L’art. 33 del Trattato istitutivo dell’Unione Europea sottolinea l’importanza dell’incremento della produttività agricola e dell’innovazione come fattori determinanti. Proprio l’innovazione, tanto nel caso europeo quanto in quello italiano, è il ‘capitale’ su cui si è scelto di investire e che ci permette, oggi, di essere tra i protagonisti del commercio globale dell’agrifood.
Dalle Tecnologie di Evoluzione Assistita o di precision farming, all’agricoltura 4.0, all’utilizzo critico degli strumenti più tradizionali di efficientamento produttivo, gli strumenti non mancano.
Nell’ultimo decennio, infatti, grazie alle tecnologie di miglioramento genetico si è compreso come accelerare processi che già avvengono naturalmente per sviluppare varietà sicure non solo per la salute umana e del pianeta, ma anche per la resistenza che queste varietà presentano alle calamità naturali ai rischi legati al cambiamento climatico. Anche l’agricoltura 4.0 sta dando i suoi frutti. In Italia, il comparto che ha portato il digitale e l’automazione nell’agricoltura ha raggiunto un fatturato complessivo di 1,6 miliardi di euro nel 2021, con una crescita del 23% rispetto al 2020 (Osservatorio Smart AgriFood). Grazie alla riduzione dei costi e a una maggiore produttività – fino al +10% – l’innovazione tecnologica applicata ha le potenzialità per diventare un elemento strutturale nei processi di produzione, trasformazione e commercio del settore agricolo. Del resto, ci sono strumenti efficaci che funzionano storicamente e su cui, per questa ragione, possiamo fare ancora affidamento e puntare.
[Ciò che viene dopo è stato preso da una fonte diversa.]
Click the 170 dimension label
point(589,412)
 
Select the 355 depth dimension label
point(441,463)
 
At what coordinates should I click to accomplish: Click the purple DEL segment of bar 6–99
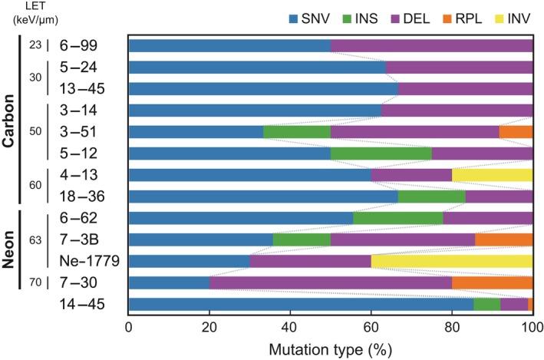(x=431, y=45)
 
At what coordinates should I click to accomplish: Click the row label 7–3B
(x=84, y=239)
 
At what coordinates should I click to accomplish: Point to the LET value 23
(x=34, y=45)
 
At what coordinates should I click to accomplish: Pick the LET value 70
(x=34, y=282)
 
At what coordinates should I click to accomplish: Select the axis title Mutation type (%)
(x=331, y=348)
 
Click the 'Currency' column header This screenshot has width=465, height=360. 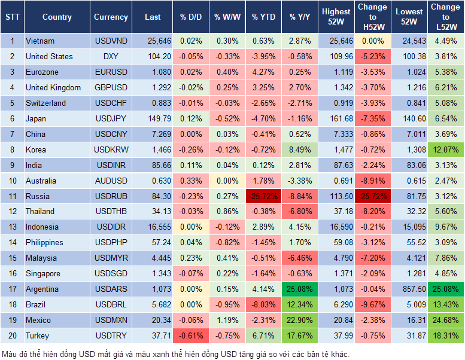(111, 17)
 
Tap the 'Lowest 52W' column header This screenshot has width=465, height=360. (409, 17)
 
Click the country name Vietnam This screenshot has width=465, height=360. (40, 41)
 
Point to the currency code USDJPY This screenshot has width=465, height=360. (111, 118)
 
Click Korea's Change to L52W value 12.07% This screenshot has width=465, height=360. (445, 150)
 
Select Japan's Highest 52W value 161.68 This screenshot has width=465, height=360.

Alcuni agrofarmaci ne sono la dimostrazione: prodotti che permettono di aumentare l’efficienza produttiva dei terreni e il cui utilizzo comporta un minor consumo di carburanti per il trasporto e, quindi, una riduzione della CO2. Un esempio è il glifosate, uno degli erbicidi più diffusi al mondo, ritenuto sicuro dalla scienza e da tutti i principali enti di controllo e sicurezza del mondo, ma avversato dalle lobbies ambientaliste.
Alla luce di queste considerazioni, bisogna incoraggiare lo sviluppo della ricerca relativa alle pratiche agricole e alla capacità di trasformazione dei prodotti agricoli. Capacità, queste, che rendono l’Europa uno dei protagonisti a livello internazionale. Proprio la ricerca sta portando a notevoli risultati nella definizione di colture sostenibili da un punto di vista ambientale, produttivo ed economico. Del resto, oggi più che mai, la sostenibilità è un binario che corre tra due strade parallele: quella dell’uomo e quella del pianeta. L’innovazione può e deve avere il compito di non farle scontrare grazie a quella che Darwin avrebbe definito la nostra capacità di adattamento e che, in fondo, è quella che ci permette di essere ancora qui.